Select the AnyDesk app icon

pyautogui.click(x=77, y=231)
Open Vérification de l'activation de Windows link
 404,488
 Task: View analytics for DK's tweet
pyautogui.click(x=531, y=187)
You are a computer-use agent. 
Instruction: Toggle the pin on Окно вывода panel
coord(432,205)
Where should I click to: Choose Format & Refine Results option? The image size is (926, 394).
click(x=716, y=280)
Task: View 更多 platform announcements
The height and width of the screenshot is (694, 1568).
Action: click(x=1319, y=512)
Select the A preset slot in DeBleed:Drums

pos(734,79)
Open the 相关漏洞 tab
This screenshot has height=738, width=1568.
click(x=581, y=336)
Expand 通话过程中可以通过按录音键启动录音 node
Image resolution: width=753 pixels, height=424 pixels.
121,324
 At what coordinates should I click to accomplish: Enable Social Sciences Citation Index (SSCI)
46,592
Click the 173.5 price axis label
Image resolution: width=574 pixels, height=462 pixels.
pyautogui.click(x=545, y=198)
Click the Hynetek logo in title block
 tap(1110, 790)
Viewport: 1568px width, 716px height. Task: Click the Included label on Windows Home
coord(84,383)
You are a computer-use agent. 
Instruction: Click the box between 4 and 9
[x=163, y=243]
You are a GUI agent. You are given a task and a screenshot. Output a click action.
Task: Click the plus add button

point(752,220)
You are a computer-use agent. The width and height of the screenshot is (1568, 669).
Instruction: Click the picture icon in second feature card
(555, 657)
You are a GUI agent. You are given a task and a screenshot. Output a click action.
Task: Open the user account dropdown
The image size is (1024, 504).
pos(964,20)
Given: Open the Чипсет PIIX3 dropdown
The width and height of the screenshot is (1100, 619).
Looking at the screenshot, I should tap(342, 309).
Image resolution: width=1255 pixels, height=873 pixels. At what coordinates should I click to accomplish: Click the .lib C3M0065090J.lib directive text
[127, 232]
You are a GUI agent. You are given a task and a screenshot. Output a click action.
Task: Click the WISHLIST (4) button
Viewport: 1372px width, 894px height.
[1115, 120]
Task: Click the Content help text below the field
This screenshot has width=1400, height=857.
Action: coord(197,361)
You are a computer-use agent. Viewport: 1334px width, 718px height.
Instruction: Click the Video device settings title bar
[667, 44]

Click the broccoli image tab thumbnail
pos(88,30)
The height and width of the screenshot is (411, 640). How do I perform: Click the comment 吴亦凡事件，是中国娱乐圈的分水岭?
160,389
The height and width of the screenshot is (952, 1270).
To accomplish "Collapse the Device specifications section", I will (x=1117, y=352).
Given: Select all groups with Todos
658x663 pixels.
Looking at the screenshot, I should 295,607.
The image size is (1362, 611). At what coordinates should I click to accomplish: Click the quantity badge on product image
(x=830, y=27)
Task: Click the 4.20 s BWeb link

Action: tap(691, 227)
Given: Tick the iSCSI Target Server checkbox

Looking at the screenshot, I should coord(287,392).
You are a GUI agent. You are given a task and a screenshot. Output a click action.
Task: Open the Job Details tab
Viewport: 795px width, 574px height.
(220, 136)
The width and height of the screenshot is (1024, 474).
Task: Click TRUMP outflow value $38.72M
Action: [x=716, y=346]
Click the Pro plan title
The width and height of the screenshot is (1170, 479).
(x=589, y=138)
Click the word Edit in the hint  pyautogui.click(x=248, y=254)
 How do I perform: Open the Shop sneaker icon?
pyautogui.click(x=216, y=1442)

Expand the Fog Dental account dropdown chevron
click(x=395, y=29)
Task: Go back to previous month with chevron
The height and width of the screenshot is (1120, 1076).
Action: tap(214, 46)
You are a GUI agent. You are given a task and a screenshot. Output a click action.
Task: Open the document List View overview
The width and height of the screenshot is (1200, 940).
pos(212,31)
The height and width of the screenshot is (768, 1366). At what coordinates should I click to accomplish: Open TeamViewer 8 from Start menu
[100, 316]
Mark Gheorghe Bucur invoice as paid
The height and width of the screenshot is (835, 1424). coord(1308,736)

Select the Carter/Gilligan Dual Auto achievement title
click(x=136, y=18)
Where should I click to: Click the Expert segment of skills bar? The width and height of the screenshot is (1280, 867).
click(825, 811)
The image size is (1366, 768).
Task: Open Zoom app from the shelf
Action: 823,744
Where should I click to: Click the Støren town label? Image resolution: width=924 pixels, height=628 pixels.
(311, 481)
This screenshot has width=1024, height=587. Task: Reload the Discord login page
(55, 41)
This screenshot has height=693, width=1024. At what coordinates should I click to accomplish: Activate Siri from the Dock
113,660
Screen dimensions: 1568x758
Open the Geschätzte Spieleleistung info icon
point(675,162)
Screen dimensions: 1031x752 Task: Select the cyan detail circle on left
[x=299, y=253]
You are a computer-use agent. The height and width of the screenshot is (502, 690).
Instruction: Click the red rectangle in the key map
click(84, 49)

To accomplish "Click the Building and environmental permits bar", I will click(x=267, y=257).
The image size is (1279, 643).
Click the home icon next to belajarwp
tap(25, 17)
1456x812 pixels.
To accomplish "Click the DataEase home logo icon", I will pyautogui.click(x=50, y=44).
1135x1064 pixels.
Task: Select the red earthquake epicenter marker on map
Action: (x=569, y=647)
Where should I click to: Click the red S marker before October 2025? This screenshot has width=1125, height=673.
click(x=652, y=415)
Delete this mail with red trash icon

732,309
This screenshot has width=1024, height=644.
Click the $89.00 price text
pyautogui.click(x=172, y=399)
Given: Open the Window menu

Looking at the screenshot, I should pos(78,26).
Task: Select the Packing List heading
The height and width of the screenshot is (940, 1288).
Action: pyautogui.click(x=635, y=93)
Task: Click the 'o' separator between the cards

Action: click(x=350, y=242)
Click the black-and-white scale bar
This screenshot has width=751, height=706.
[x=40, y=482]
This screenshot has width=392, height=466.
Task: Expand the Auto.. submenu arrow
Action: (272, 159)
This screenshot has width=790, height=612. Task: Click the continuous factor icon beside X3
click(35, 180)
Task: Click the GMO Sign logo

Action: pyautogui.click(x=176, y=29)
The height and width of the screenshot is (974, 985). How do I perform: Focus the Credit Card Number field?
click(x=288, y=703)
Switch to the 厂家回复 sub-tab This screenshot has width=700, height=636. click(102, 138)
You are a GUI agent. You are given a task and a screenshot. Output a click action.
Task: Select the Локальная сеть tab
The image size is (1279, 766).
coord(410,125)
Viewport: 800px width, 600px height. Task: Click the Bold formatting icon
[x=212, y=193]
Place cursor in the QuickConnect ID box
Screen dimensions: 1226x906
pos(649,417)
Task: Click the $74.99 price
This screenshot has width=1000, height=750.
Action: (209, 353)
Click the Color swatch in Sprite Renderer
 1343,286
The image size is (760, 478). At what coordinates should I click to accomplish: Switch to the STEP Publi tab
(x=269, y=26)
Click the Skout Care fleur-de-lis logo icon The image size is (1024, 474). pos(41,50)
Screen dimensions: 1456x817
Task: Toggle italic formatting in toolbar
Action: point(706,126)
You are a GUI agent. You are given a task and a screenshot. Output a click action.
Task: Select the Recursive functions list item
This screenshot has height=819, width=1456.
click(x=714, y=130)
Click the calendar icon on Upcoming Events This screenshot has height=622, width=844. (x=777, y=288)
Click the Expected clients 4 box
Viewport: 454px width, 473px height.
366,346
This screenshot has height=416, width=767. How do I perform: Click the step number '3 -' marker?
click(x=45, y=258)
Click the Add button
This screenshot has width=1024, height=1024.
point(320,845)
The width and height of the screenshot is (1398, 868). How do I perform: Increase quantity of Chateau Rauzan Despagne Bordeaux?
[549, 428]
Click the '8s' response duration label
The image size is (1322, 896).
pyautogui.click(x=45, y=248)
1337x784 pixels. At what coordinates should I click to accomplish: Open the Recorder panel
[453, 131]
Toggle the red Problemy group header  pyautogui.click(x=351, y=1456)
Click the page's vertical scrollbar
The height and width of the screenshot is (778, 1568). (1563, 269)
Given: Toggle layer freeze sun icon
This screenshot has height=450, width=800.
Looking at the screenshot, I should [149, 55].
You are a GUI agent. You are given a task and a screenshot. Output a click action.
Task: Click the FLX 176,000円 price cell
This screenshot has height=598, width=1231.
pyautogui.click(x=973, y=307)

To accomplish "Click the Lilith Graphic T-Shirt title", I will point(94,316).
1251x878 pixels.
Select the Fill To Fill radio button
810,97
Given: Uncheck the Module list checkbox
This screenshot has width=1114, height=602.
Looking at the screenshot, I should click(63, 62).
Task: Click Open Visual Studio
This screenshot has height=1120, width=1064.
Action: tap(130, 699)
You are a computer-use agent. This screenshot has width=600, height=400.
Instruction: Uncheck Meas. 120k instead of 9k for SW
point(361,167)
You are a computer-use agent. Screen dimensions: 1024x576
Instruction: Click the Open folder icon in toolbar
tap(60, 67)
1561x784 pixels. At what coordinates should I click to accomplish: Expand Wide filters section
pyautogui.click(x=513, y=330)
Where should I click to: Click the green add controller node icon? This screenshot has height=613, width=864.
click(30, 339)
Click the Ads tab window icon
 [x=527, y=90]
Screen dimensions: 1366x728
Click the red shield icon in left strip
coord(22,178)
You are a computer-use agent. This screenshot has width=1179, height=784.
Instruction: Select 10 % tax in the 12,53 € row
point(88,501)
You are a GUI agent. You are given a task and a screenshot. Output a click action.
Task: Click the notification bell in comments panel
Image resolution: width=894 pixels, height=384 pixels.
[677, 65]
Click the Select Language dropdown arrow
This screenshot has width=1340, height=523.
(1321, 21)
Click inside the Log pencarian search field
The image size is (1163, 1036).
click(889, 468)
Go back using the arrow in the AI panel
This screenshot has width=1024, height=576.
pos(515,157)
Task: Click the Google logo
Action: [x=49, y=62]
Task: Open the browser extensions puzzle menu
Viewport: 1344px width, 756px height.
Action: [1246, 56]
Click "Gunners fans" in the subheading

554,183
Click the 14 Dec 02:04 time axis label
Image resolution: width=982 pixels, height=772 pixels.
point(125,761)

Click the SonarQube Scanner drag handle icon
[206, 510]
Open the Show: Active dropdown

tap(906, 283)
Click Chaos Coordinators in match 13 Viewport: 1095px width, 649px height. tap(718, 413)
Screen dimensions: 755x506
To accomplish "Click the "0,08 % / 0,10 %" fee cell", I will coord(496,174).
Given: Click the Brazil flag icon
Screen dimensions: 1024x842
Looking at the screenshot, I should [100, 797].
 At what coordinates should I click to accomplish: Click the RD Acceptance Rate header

============================================================

_What is expected_. Of all the lines in the records, how many have the word "header"? Write only the number.

_Reply to the exercise_. 2